175% Faster Prefill with Better Accuracy: ConceptMoE's Adaptive Token Compression for MoE
What if you could make your MoE models 2x faster at inference with better performance?
Large language models process text uniformly at the token level, allocating equal computation to every position regardless of semantic importance. Yet not all tokens carry equal weight: while some represent pivotal concepts requiring deep reasoning, others are trivially predictable from context. Building on dynamic chunking approaches pioneered by H-Net [1] and byte-level transformers like BLT [2], researchers from ByteDance Seed have developed ConceptMoE, which fundamentally changes how MoE models allocate compute by merging semantically similar tokens into concept representations.
The results are striking: up to 175% prefill speedup and 117% decoding speedup at compression ratio R=2, while simultaneously improving benchmark performance by +0.9 to +6.4 points across language and vision-language tasks. Unlike prior approaches that lack precise parameter control or double model parameters for fair comparison [3], ConceptMoE leverages MoE architecture properties to isolate genuine architectural benefits.
The Problem: Uniform Compute for Non-Uniform Tokens
Traditional vocabulary expansion offers limited returns. Research shows that a 100x vocabulary expansion yields only 1.3x compression [4], making further scaling impractical due to training and inference costs. Alternative approaches like fixed-length token merging cannot adapt to varying information density, while byte-level transformers introduce confounding factors through input representation changes.
The key insight behind ConceptMoE is straightforward: consecutive tokens with high semantic similarity should merge into unified concept representations, while semantically distinct tokens maintain fine-grained granularity. This naturally performs implicit compute allocation, processing predictable token sequences efficiently while preserving detailed computation for complex tokens.
How ConceptMoE Works
ConceptMoE consists of five modules: encoder, chunk module, concept model, dechunk module, and decoder. All three main components (encoder, concept model, decoder) use stacked MoE layers.
The Chunk Module calculates cosine similarity between adjacent token embeddings after linear transformation. When similarity between a token and its predecessor is low (indicating a semantic shift), that token is marked as a chunk boundary.
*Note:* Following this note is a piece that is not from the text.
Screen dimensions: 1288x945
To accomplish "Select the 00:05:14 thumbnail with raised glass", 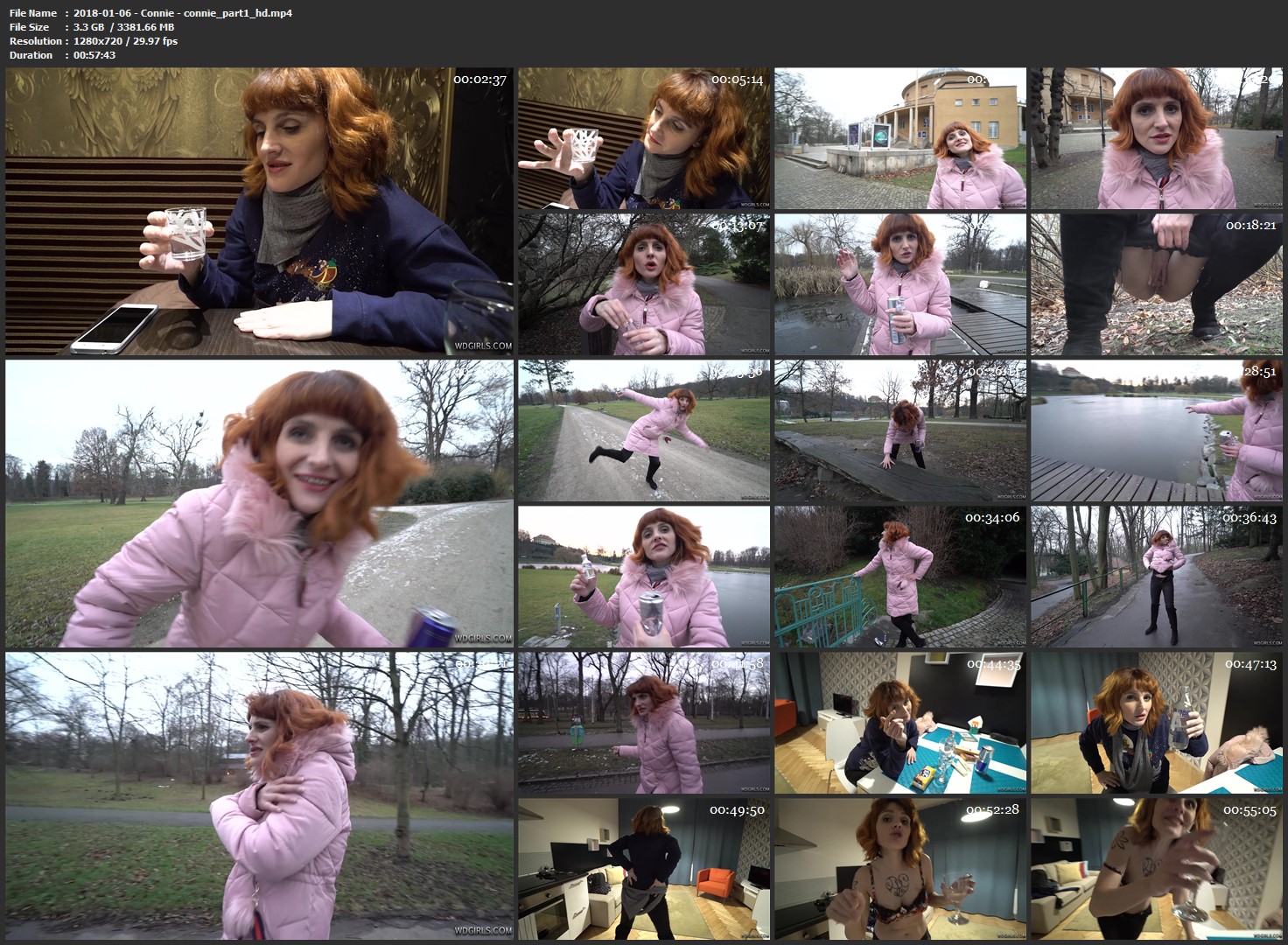I will [643, 138].
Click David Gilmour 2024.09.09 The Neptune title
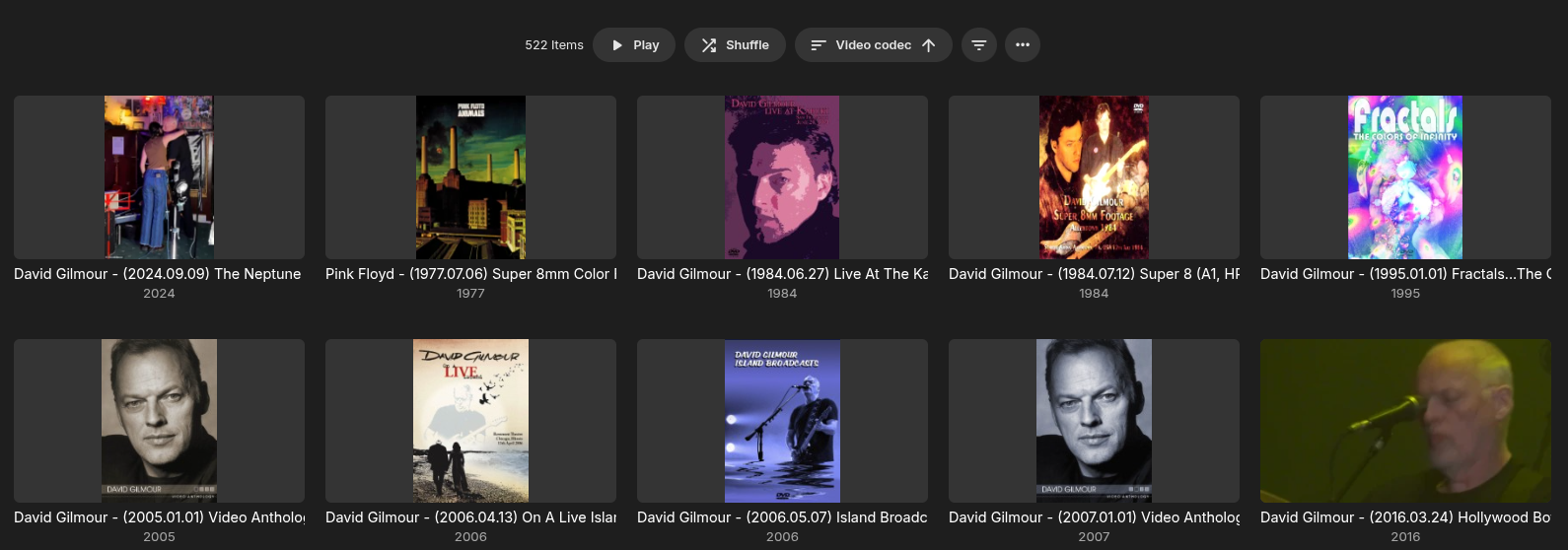The height and width of the screenshot is (550, 1568). pyautogui.click(x=158, y=274)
The boundary probability p_n is computed as:
p_n = (1 - cos_similarity) / 2
Tokens with p_n >= 0.5 become boundaries. An auxiliary loss inspired by MoE load balancing constrains the compression ratio to a target value R during training.
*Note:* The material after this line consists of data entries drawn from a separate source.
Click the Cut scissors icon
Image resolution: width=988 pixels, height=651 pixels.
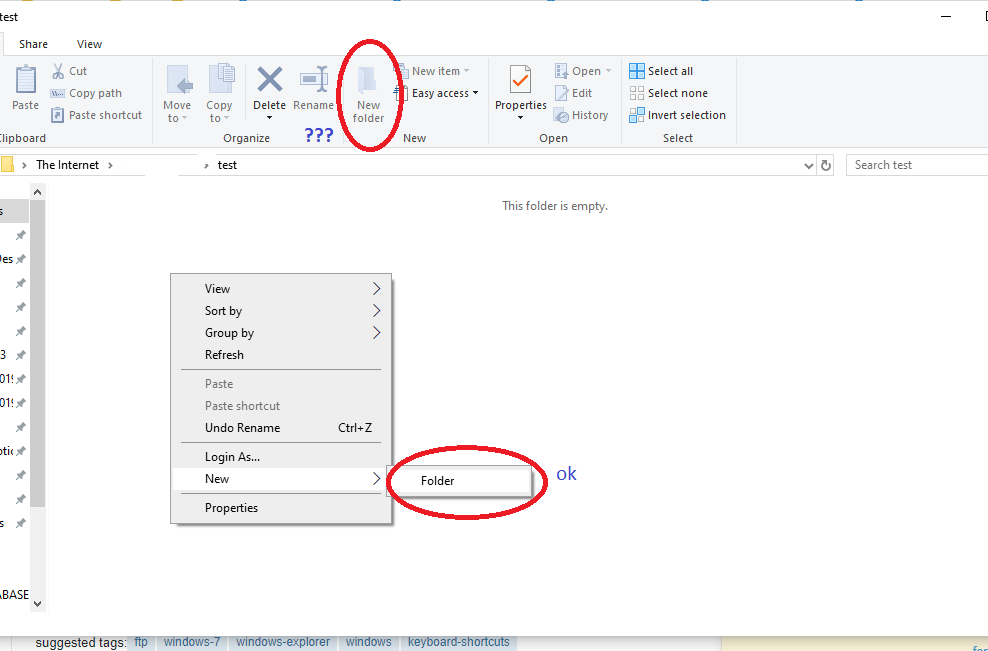58,71
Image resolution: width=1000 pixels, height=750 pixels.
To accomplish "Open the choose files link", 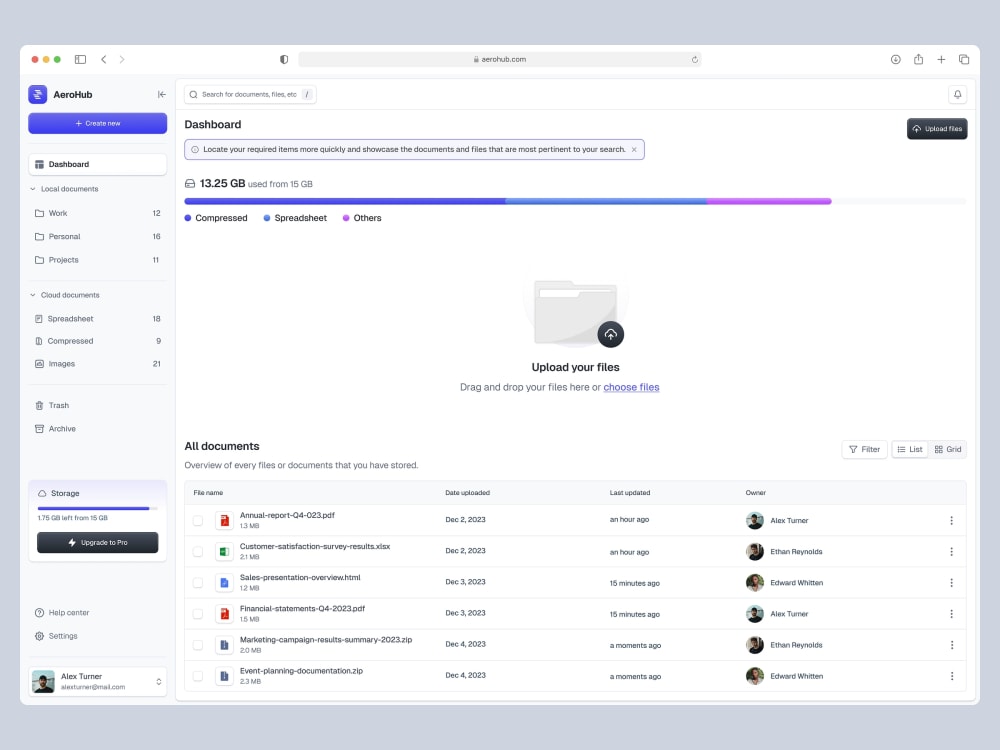I will (631, 387).

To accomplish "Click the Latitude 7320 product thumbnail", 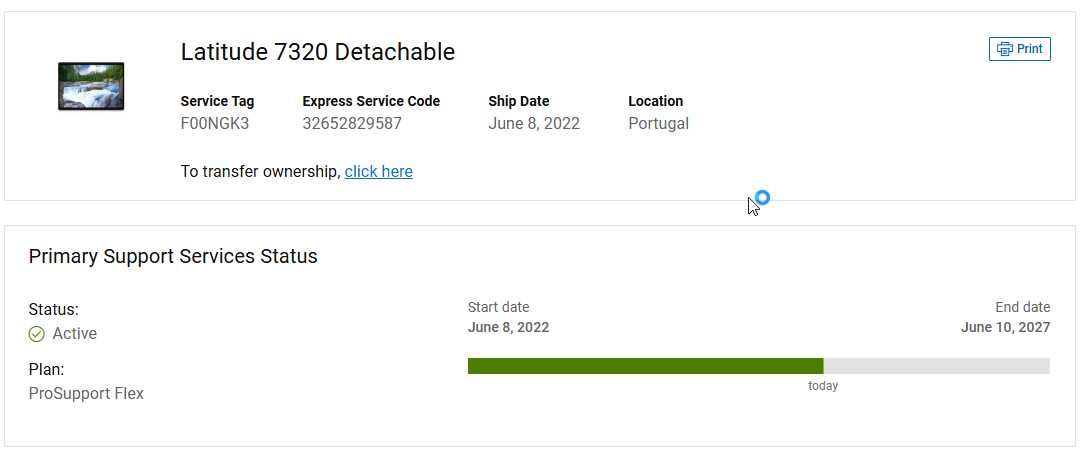I will 91,86.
The Concept Model processes the compressed sequence of concepts. With fewer tokens to process, it can allocate more compute per concept while maintaining the same total FLOPs.
The Dechunk Module remaps concepts back to tokens using exponential moving average (EMA) on concept boundaries. This smoothing mechanism accelerates chunking convergence during training.
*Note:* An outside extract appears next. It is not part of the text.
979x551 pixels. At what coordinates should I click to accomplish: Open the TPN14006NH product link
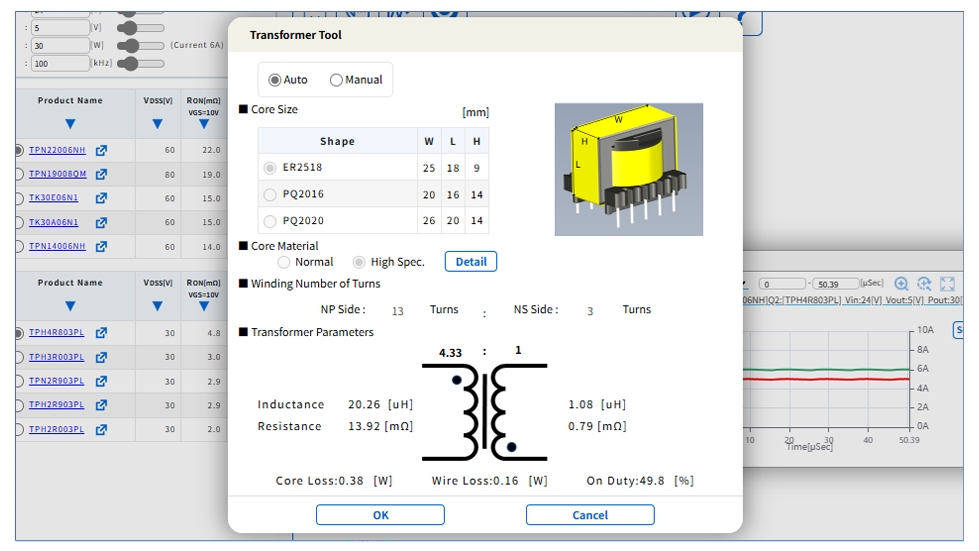(57, 246)
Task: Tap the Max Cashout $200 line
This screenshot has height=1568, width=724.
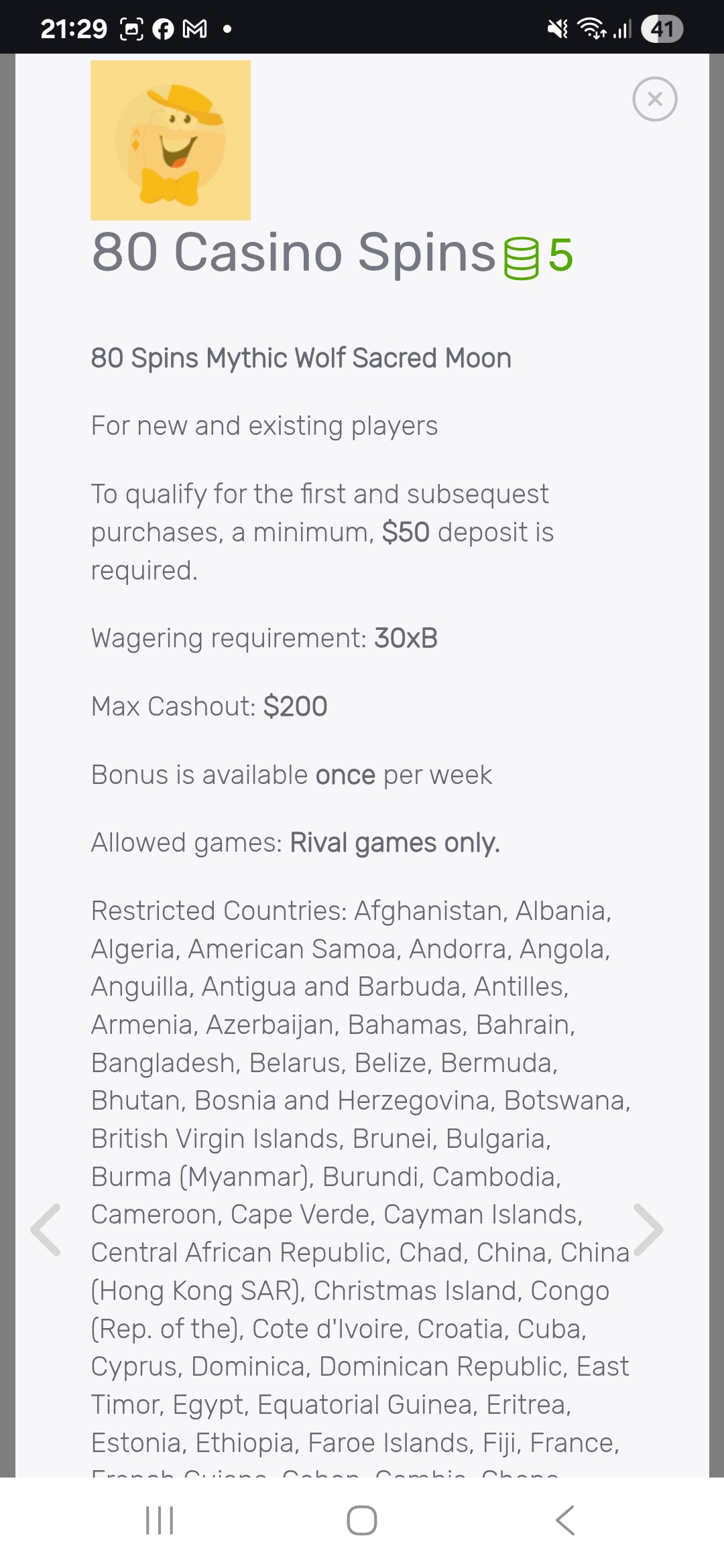Action: (209, 706)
Joint Decoding ensures information in concepts is fully exploited. In the decoder's last 4 self-attention layers, additional QKV projectors incorporate concept information into the attention computation. Specifically, both the token embedding z_n and its associated concept c are projected through separate Q, K, and V matrices, then added together before computing attention. This allows each subsequent token to directly attend to the rich semantic information captured in the concept representation, not just the residual token-level signal.
ConceptMoE ArchitectureOverview showing the complete pipeline: encoder, chunk module with similarity-based boundary detection, concept model, dechunk module with EMA smoothing, and decoder with joint decoding.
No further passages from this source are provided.